Work to be completed >> Pull out every line below that contains the string "Where", and copy each one in full.

[Records of locating words and elements]

□ □ □

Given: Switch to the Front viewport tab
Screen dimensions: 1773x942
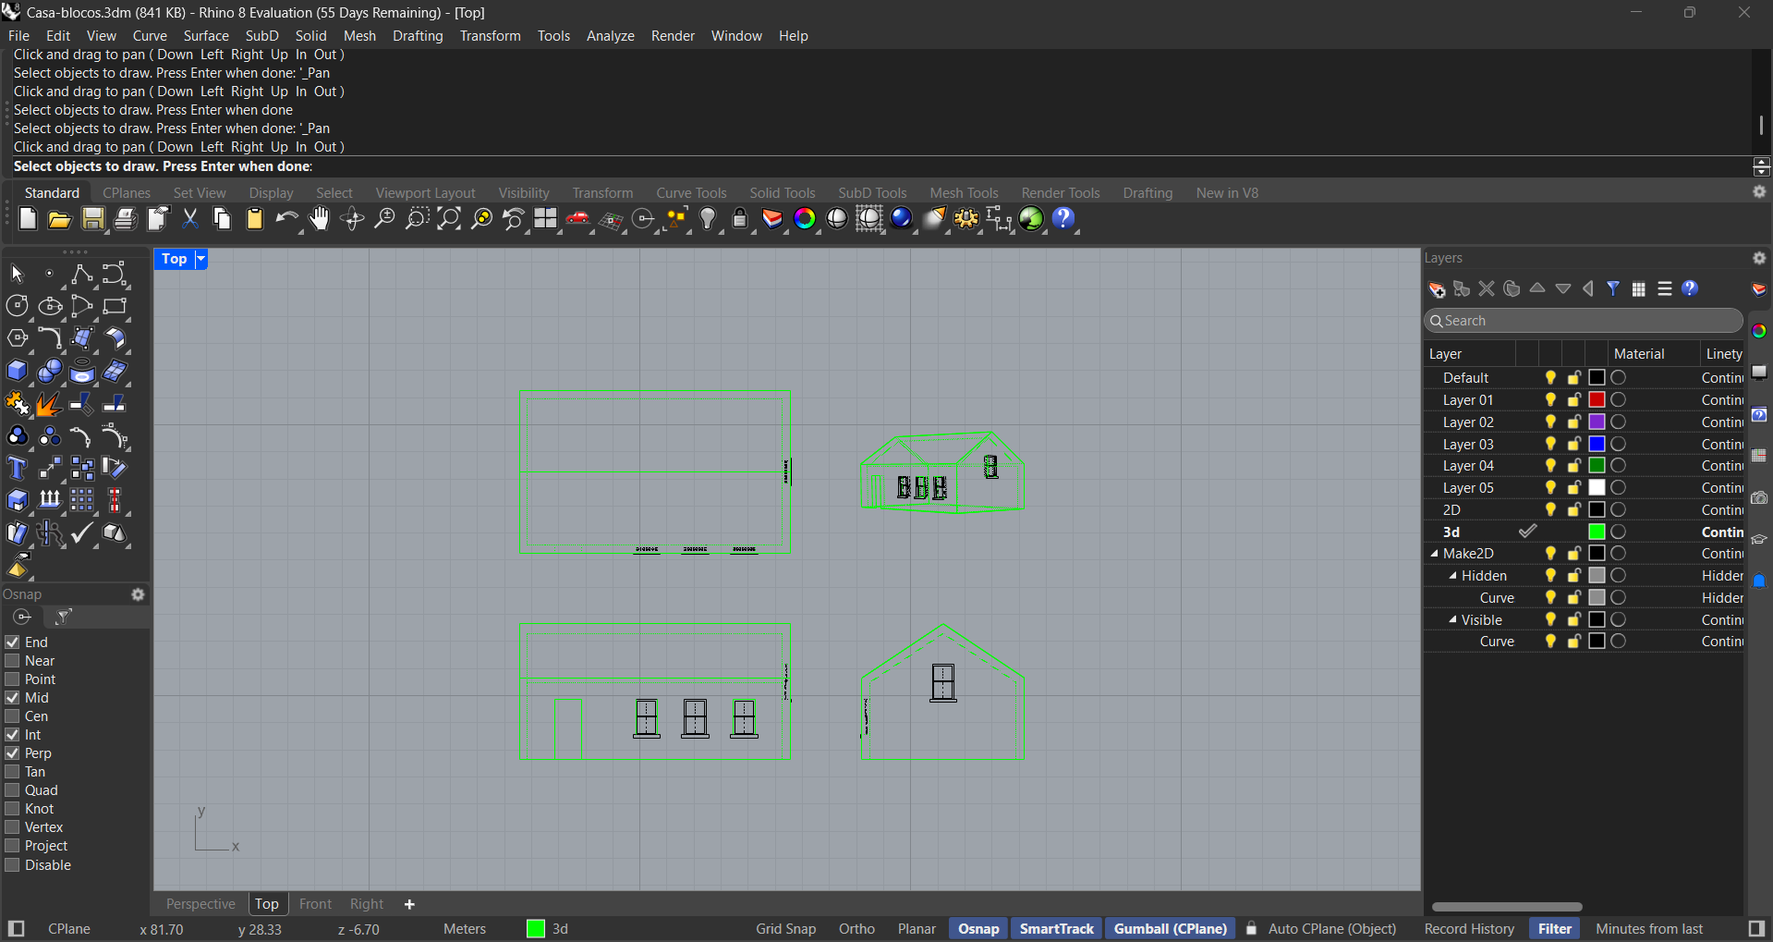Looking at the screenshot, I should tap(314, 904).
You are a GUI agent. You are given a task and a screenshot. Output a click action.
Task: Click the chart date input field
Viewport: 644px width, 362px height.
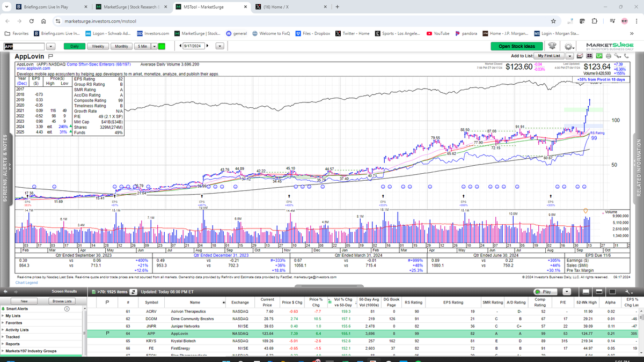click(194, 46)
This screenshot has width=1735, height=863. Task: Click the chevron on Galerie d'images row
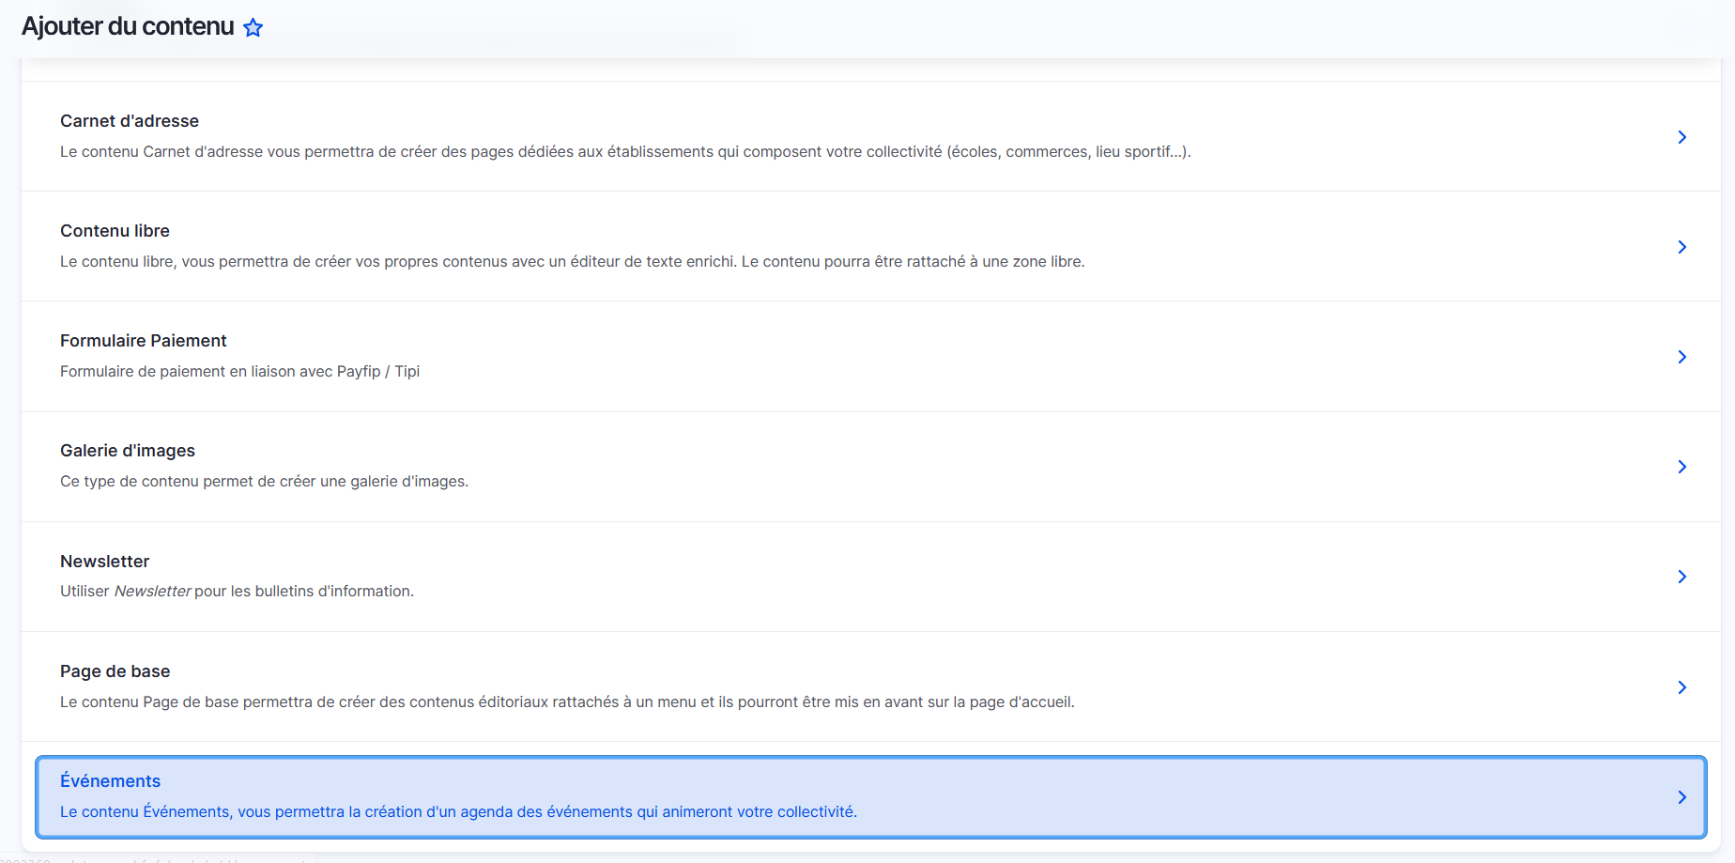(1681, 467)
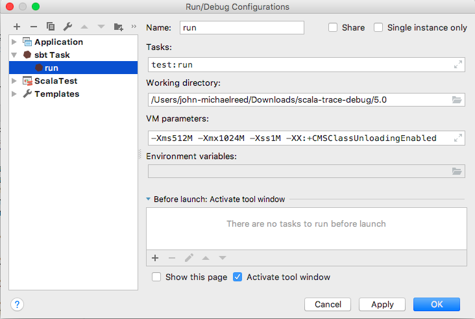Image resolution: width=475 pixels, height=319 pixels.
Task: Click the remove configuration minus icon
Action: tap(33, 27)
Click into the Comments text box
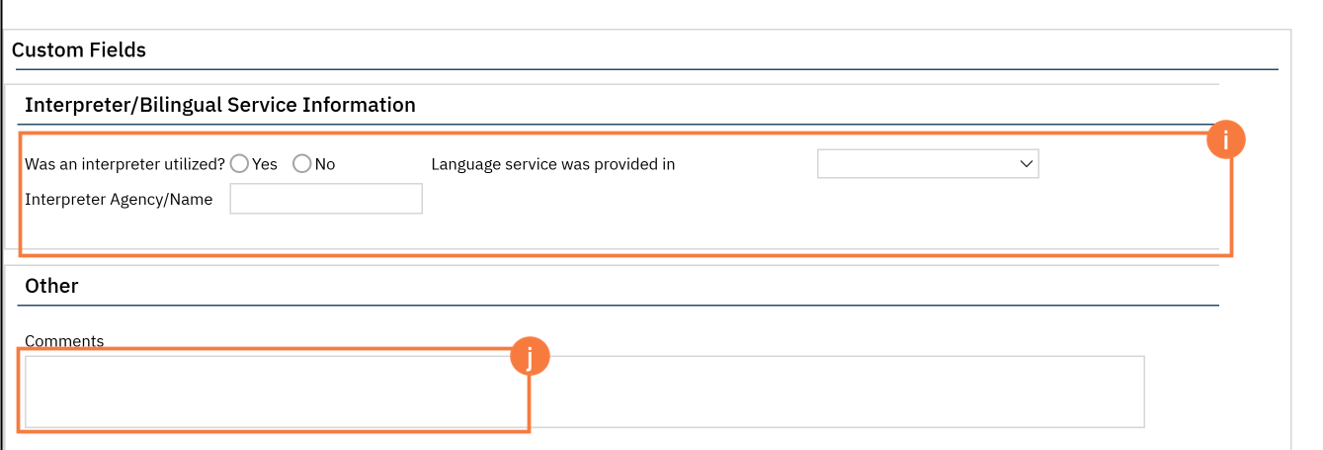This screenshot has width=1323, height=450. (x=583, y=392)
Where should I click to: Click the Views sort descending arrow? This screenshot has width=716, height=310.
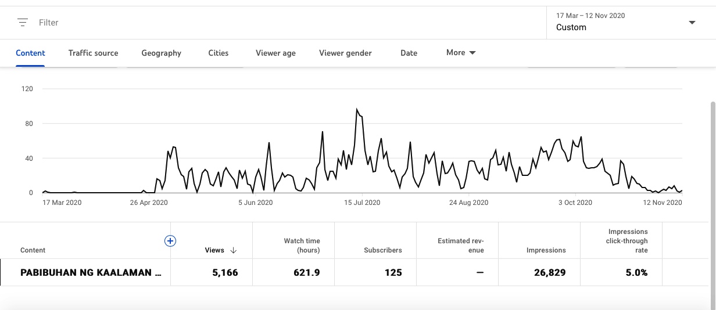click(x=234, y=250)
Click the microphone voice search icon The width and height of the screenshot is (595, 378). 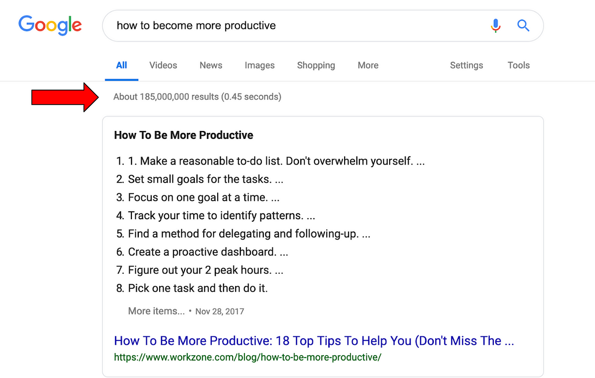pyautogui.click(x=495, y=25)
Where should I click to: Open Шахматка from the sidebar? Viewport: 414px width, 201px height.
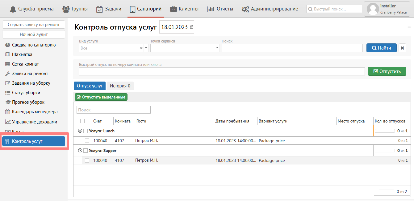point(22,54)
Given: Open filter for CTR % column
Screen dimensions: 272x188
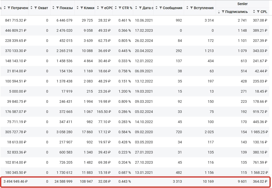Looking at the screenshot, I should click(x=120, y=8).
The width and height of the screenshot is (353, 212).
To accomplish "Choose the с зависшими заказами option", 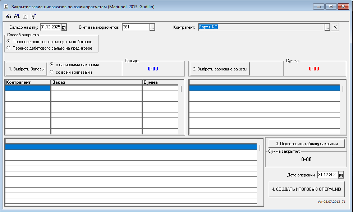I will (51, 65).
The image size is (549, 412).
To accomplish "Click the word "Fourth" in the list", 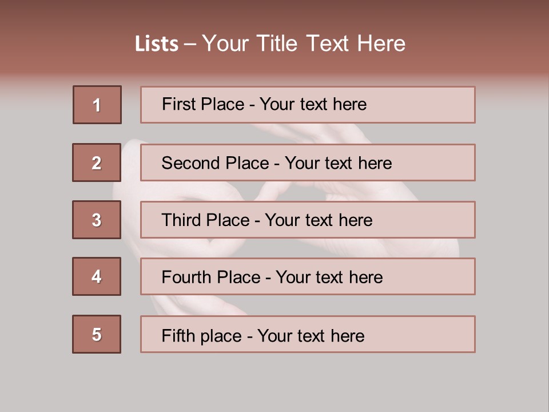I will (x=188, y=278).
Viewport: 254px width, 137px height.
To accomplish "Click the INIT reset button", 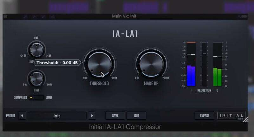I will pyautogui.click(x=136, y=116).
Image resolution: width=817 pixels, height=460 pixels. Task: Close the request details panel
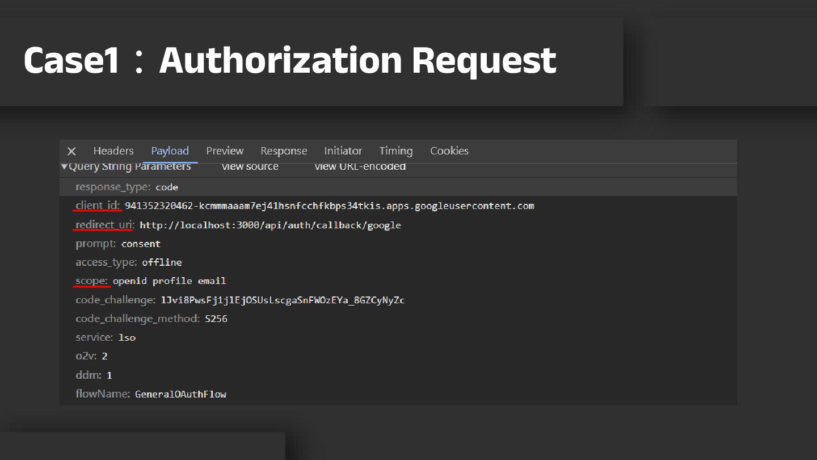(71, 151)
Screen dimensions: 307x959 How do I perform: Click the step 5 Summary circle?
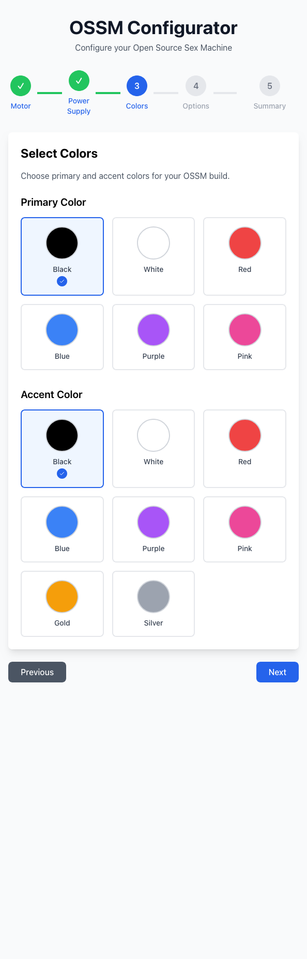point(269,86)
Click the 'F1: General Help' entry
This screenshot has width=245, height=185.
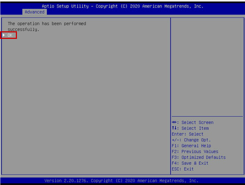(x=191, y=146)
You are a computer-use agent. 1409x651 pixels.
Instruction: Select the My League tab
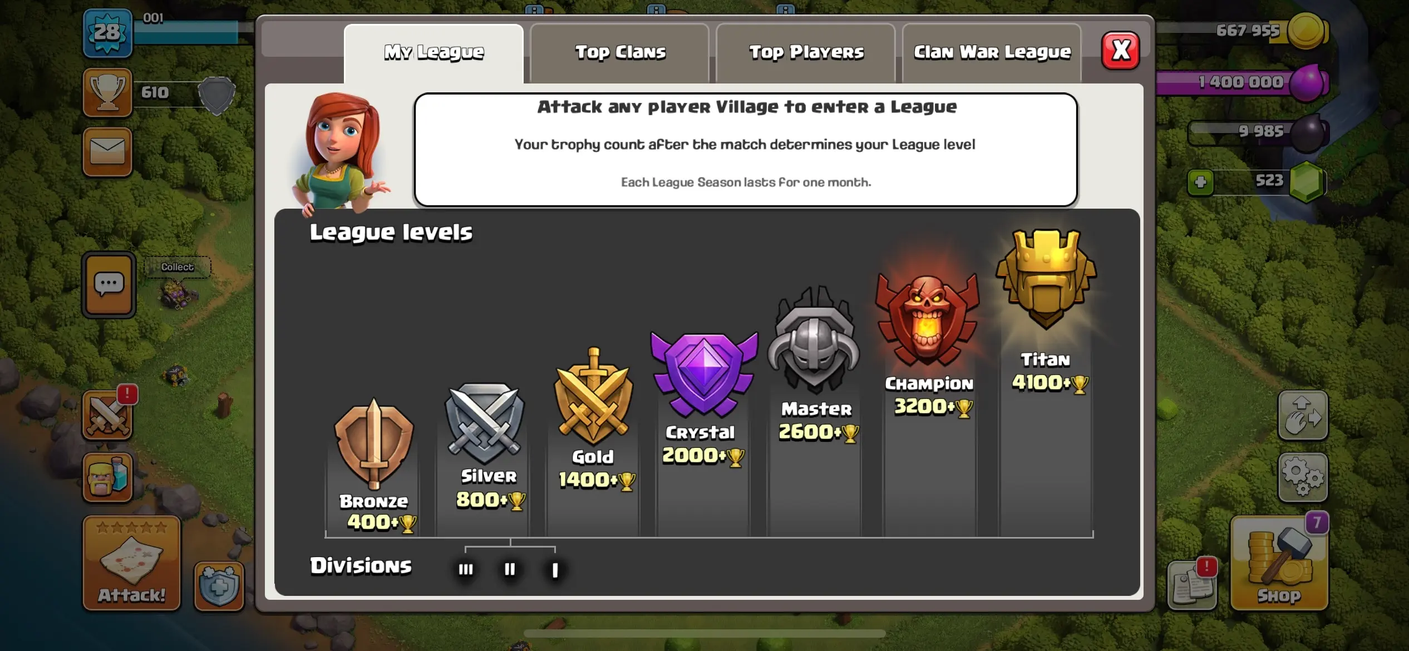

□ □ □

Output of the task >>
Where should I click to: Click the Views sort descending arrow? This screenshot has width=716, height=310.
Where should I click to: Open Шахматка from the sidebar? Viewport: 414px width, 201px height.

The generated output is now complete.